Résumé des nouvelles

Le journal d’un fou

Un fonctionnaire à un emploi médiocre qu’il juge essentiel. Son chien parle. Soit, mais quand il découvre que son chien écrit, il s’interroge. Pire, son chien entretient une conversation épistolaire avec la chienne du voisin. C’est inquiétant.

Le portrait

Un peintre très doué ne peut vivre de son art. Il se résigne à renier ses principes d’excellence pour tirer, à la chaine, les portraits des gens de la société. Il obtient vite beaucoup de succès. Pourtant un portrait qu’il a chiné pour trois fois rien le hante jour et nuit.

La perspective Nevsky

La magnifique rue de Pertersbourg devant laquelle le monde s’extasie. Les deux personnages de cette histoire ne la voit pas comme cela. La rue change au fil des heures, peuplée de personnages différents suivant le moment de journée. Comme des fauves qui se partagent un point d’eau.

Mon avis sur « Le journal d’un fou »

Sur le fond

Le portrait est intéressant, mais moins original que les autres. La perspective Nevsky est extrêmement descriptive, ce qui la rend très longue à lire et moins passionnante. Je vais donc concentrer mon propos sur Le journal d’un fou.

Définition de « absurde » : Qui est contraire à la raison, à la logique, au sens commun. Aberrant, impossible, incohérent.
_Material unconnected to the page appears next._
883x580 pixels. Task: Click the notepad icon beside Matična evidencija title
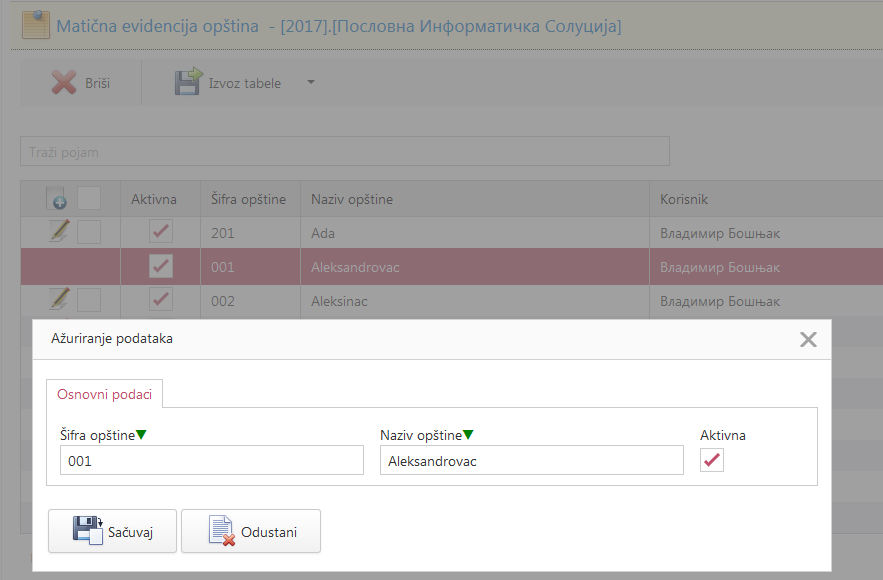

L’absurde fait appel à la suspension volontaire d’incrédulité tant recherchée par l’auteur de fiction. C’est-à-dire que dans l’impossible, le tout doit consentir à une homogénéité et respecter ses propres règles. C’est très aisé à faire quand on écrit de la fantaisie. On part du postulat que les fées existent et qu’elles volent, point. C’est comme ça, le lecteur l’admet et tourne les pages. C’est la suspension volontaire d’incrédulité. Si d’un coup, le lecteur lit qu’une fée ne vole pas, l’auteur doit s’en expliquer sous peine de briser le consentement du lecteur.

Mais quand on écrit un texte qui pousse très loin l’absurdité des personnages et des situations, surtout dans le domaine du fantastique ou l’étrange surgit du réel,  c’est comme danser sur une corde raide. Il est très difficile de conserver l’attention du lecteur. C’est le tour de force que réussit à faire Nicolas Gogol dans « Le journal d’un fou ». Les scènes s’enchainent et vous poussent toujours plus loin dans un monde sans queue ni tête, mais où tout semble parfaitement dans l’ordre des choses si l’on apprend à les regarder comme il faut. C’est indescriptible.

Sur la forme

On peut ne pas aimer le genre, mais comment ne pas reconnaître l’art d’écrire un tel texte ?

Ça me parait tellement… je ne trouve pas les mots. Il n’est pas compliqué pour quelqu’un qui s’en donne les moyens d’écrire une histoire qui se tient ; même en fantaisie. On pose les bases de l’histoire dans un monde qu’on imagine. Les contraintes donnent les frontières de l’histoire.

Quand on s’affranchit de toutes limites, alors l’histoire est impossible à raconter. De mon point de vue, seuls les jeunes enfants ont ce pouvoir. Ils jouent bien avec un éléphant en peluche qui discute avec un trotteur qui clignote conduit par une Barbie, sans que rien ne paraisse aberrant. Une fois adulte, on a besoin de limites qui conservent le monde cohérant. Il nous faut des repères qui conditionnent nos réactions face à des situations.

Comme je le disais, s’affranchir de tout cela pour écrire un texte est un tour de force ; un lâcher-prise complet. Je me suis essayé à cet exercice et j’en suis bien incapable.

Le mot de la fin

Vous l’avez deviné, j’ai adoré Le journal d’un fou. En tant que lecteur, c’est très agréable. Ça détend, car on ne peut pas chercher d’explications à ce qu’on lit. On appréhende les scènes les unes à la suite des autres en les appréciant simplement. En tant qu’auteur, c’est fantastique ; un vrai cours.